238.1
« Il y aura peut-être de la tempête aujourd’hui, Maître. Tu vois ces bandes couleur de plomb qui arrivent de derrière l’Hermon ? Et tu vois comme le lac se ride ? Tu sens le souffle de la tramontane qui alterne avec les bouffées chaudes de sirocco ? Ces tourbillons sont un signe évident de tempête.
– Dans combien de temps, Simon ?
– Avant la fin de l’heure de prime. Regarde comme les pêcheurs se hâtent de revenir. Ils sentent le lac qui menace. Dans peu de temps, il va prendre lui aussi la couleur du plomb, puis de la poix. Alors la furie se déchaînera.
– Mais il paraît si calme ! Dit Thomas, incrédule.

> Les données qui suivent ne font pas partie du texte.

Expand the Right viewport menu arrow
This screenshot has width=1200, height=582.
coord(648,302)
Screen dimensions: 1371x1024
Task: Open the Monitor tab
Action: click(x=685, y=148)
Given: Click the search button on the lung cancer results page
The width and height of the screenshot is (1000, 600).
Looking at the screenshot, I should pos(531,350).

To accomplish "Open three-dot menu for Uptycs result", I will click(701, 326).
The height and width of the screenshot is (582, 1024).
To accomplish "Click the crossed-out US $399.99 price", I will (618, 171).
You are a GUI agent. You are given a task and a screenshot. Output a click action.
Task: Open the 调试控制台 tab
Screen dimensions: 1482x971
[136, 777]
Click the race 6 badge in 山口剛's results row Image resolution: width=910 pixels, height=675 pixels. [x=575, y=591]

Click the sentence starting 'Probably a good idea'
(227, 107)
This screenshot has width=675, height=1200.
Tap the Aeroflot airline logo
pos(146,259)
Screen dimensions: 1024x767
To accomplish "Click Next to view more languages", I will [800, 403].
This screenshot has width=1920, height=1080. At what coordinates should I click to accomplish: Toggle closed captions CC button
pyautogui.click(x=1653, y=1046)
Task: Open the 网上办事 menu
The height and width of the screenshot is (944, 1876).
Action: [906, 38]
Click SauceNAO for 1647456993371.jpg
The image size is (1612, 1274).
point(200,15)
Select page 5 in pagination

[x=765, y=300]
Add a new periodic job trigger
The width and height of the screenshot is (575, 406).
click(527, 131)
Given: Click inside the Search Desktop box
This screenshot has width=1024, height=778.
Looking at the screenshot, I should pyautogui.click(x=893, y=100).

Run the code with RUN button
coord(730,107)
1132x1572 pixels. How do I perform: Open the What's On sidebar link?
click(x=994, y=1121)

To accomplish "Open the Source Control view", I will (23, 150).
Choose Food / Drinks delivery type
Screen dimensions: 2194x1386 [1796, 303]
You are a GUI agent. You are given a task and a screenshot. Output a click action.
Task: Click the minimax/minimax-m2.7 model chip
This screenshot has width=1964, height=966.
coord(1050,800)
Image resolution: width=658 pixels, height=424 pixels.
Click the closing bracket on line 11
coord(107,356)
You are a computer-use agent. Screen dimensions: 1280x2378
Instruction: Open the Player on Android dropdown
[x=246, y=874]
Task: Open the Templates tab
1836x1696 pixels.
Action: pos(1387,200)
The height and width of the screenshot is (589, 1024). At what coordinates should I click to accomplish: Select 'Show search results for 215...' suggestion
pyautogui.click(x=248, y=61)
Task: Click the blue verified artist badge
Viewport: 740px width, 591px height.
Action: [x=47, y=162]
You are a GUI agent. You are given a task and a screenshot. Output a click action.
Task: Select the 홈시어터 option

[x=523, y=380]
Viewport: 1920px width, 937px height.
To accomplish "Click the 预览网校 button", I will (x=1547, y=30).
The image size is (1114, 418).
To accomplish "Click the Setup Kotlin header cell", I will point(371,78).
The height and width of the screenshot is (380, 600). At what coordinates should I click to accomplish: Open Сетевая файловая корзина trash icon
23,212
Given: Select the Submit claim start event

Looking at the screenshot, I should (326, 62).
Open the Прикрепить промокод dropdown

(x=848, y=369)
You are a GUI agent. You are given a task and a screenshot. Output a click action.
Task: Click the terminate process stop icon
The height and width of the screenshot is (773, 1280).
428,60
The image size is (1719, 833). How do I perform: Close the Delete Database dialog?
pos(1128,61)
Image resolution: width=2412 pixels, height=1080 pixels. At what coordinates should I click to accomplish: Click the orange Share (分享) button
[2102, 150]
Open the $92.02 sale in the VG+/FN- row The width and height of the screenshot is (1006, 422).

– Toi, tu connais l’or, et moi je connais l’eau ! Ça va se passer comme je le dis. Ce n’est même pas une tempête imprévue. Elle se prépare avec des signes évidents. L’eau est calme en surface, à peine ce crêpé qui a l’air d’une plaisanterie. Mais si tu étais en barque ! Tu sentirais comme des milliers de chiquenaudes qui heurtent la carène et secouent étrangement la barque. L’eau bouillonne déjà au-dessous. Attends que le ciel donne le signal, et tu verras ensuite !… Laisse la tramontane se mêler au sirocco ! Et puis… Ohé, les femmes ! Rentrez ce que vous avez étendu et mettez vos bêtes à l’abri ! Il va bientôt tomber des cordes. »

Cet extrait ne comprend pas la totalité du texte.